— Task directions —
From the data that follows, print exactly the lines starting at the one containing "Screen dimensions: 900x437" and ending at the one containing "Task: Select the Social Accounts heading"; include both of them and nothing more.

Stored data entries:
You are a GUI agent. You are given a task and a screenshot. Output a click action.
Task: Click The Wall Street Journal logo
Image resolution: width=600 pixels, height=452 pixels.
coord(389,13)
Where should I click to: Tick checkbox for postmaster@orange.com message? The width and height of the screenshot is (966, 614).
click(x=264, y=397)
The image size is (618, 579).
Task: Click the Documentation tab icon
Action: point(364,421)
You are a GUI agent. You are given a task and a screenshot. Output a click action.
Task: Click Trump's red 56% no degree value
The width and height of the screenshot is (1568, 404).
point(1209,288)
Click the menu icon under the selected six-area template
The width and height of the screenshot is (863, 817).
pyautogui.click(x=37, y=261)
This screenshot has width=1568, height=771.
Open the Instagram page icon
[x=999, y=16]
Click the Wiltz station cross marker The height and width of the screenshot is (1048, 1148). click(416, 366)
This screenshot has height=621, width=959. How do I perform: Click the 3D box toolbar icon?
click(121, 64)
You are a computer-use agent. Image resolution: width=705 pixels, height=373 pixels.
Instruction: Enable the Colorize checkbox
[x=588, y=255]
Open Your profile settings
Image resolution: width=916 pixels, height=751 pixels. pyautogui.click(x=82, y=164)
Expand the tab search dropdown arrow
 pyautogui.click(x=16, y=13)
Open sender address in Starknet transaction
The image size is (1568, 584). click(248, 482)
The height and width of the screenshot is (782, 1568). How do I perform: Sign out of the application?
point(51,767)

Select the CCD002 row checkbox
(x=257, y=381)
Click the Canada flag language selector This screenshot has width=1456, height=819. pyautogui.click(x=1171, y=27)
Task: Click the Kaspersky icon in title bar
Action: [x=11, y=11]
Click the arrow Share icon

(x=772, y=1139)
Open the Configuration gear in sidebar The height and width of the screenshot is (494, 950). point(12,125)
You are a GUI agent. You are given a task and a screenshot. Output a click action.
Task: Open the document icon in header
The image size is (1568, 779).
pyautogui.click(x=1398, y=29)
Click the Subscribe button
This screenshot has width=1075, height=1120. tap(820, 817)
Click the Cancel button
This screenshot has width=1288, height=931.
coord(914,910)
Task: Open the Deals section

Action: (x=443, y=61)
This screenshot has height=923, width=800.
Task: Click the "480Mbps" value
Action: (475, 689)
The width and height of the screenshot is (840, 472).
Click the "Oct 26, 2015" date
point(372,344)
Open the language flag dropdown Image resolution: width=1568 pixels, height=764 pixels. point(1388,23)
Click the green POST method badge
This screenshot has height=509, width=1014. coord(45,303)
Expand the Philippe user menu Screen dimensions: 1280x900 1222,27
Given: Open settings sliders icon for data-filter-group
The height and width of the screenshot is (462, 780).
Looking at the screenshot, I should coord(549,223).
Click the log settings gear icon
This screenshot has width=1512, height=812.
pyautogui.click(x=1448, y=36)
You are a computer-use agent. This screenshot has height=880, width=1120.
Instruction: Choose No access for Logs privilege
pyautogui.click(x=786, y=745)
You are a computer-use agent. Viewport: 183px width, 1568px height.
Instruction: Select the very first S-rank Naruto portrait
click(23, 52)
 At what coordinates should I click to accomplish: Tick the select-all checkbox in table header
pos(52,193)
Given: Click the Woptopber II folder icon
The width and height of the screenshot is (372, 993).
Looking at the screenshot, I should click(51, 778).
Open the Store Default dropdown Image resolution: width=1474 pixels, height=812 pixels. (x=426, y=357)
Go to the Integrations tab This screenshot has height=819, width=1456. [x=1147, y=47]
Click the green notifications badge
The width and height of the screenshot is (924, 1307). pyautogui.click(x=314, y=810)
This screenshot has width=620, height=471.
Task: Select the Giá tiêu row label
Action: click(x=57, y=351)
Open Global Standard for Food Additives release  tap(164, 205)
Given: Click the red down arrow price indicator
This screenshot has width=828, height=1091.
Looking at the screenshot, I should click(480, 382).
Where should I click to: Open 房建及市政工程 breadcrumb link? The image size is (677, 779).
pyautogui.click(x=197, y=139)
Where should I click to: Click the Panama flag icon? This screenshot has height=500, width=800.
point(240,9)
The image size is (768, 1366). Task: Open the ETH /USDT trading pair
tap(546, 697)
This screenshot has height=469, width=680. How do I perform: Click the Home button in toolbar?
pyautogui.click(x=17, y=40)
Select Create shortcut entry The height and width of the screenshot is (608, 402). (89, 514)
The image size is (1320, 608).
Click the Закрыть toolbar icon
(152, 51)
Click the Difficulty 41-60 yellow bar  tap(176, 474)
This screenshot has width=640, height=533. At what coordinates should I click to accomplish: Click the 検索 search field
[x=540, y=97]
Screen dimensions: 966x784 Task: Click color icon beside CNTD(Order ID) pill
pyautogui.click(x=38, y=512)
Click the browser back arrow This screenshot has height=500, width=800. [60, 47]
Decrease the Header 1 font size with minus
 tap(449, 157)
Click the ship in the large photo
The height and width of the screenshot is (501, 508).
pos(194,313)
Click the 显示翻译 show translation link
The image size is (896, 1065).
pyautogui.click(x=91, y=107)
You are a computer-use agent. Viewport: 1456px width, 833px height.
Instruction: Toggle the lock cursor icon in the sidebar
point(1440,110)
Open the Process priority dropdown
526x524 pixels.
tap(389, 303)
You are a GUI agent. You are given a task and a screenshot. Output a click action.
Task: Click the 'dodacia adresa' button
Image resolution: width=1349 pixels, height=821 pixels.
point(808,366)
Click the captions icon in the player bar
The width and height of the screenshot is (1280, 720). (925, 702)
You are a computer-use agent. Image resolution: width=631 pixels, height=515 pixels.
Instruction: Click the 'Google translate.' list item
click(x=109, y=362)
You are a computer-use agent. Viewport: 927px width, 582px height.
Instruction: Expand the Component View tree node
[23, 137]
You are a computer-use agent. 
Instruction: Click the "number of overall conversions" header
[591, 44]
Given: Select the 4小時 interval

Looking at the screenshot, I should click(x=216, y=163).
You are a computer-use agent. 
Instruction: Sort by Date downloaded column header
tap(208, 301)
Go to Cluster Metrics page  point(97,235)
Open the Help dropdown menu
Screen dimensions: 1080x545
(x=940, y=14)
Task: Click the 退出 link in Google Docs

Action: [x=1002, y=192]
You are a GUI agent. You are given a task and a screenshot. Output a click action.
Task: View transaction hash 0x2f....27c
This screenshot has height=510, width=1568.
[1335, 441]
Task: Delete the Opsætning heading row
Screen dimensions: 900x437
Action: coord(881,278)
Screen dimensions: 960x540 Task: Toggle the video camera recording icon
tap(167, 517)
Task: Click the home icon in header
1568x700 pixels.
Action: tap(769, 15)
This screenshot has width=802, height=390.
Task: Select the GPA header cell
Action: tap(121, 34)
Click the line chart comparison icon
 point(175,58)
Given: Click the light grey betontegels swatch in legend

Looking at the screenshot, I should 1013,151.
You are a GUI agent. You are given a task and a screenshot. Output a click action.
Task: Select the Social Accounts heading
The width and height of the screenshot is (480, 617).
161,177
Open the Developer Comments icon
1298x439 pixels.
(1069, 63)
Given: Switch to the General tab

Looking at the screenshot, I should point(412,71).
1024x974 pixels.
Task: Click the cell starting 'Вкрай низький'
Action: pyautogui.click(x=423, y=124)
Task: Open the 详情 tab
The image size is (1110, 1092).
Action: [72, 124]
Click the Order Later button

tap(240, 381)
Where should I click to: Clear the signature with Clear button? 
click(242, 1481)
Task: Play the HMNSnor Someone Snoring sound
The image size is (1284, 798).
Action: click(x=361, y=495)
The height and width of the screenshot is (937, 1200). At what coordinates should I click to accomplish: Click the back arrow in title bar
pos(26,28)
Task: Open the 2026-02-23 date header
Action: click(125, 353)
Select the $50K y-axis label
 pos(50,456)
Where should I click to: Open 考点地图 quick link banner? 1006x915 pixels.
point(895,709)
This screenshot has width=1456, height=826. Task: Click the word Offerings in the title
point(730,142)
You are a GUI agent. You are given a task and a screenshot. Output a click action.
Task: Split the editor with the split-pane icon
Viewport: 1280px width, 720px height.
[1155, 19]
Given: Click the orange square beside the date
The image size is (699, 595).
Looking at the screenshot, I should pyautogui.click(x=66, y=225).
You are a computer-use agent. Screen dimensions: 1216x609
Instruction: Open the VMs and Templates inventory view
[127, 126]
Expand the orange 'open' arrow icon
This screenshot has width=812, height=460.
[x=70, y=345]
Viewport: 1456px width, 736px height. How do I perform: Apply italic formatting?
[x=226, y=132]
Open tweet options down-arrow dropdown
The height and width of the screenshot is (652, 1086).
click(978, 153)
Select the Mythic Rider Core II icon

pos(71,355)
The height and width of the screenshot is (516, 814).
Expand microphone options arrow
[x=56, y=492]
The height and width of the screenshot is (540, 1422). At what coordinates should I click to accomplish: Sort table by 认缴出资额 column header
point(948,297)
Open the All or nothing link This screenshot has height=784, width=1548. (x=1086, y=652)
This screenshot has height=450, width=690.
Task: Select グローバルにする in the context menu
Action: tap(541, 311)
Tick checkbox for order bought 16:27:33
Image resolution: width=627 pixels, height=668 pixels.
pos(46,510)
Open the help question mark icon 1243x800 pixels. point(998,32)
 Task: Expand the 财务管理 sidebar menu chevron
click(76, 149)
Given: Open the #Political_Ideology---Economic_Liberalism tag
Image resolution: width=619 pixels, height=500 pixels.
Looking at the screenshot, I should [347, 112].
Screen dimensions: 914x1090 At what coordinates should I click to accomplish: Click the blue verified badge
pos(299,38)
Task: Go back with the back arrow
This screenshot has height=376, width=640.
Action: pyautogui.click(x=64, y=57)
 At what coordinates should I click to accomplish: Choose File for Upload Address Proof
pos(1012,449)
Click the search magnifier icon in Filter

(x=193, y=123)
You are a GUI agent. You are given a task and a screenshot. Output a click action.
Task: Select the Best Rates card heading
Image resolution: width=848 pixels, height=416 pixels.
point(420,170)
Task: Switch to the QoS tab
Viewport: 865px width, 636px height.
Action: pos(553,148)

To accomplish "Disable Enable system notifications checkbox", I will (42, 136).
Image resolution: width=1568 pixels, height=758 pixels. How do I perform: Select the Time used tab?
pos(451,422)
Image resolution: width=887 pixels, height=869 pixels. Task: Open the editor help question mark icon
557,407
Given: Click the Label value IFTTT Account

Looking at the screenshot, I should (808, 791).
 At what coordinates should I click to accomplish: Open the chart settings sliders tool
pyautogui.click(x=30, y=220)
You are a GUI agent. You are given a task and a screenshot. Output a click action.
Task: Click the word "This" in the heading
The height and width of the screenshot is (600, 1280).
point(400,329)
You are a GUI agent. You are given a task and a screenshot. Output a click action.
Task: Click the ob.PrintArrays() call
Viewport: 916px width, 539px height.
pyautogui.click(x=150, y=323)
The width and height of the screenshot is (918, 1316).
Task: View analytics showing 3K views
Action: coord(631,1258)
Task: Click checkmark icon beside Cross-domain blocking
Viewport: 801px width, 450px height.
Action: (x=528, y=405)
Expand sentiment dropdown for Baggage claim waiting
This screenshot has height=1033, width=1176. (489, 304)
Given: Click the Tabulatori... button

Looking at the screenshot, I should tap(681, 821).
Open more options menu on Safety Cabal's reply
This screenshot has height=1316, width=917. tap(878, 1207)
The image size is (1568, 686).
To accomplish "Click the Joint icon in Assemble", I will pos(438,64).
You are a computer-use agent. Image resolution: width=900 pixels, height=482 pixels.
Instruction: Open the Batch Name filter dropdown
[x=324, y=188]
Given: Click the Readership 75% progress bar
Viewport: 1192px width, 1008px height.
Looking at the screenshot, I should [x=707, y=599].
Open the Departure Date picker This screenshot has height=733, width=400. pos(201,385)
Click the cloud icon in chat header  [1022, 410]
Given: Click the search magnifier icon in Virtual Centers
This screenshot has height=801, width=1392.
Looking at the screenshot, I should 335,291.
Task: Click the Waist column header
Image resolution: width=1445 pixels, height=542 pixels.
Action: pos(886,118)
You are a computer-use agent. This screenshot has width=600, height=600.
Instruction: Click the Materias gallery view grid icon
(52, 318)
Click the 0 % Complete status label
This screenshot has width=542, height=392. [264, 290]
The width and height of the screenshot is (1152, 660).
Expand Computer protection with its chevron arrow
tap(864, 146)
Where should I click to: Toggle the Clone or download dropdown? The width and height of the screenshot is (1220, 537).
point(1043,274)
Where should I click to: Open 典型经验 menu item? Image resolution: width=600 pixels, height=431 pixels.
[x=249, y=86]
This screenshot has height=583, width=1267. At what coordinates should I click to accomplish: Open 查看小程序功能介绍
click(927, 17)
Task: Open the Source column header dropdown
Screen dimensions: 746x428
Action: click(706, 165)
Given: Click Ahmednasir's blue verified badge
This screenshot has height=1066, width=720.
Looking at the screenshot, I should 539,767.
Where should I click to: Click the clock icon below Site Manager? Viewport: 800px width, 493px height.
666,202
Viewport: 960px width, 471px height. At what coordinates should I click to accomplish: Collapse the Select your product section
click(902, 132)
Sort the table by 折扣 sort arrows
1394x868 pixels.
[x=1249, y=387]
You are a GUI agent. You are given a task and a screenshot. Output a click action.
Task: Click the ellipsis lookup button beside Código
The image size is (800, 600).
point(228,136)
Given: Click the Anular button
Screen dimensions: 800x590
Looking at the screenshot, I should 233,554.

— Output for this exercise —
Screen dimensions: 900x437
Action: coord(881,278)
Screen dimensions: 960x540 Task: Toggle the video camera recording icon
tap(167, 517)
Task: Click the home icon in header
1568x700 pixels.
Action: tap(769, 15)
This screenshot has width=802, height=390.
Task: Select the GPA header cell
Action: tap(121, 34)
Click the line chart comparison icon
 point(175,58)
Given: Click the light grey betontegels swatch in legend

Looking at the screenshot, I should 1013,151.
You are a GUI agent. You are given a task and a screenshot. Output a click action.
Task: Select the Social Accounts heading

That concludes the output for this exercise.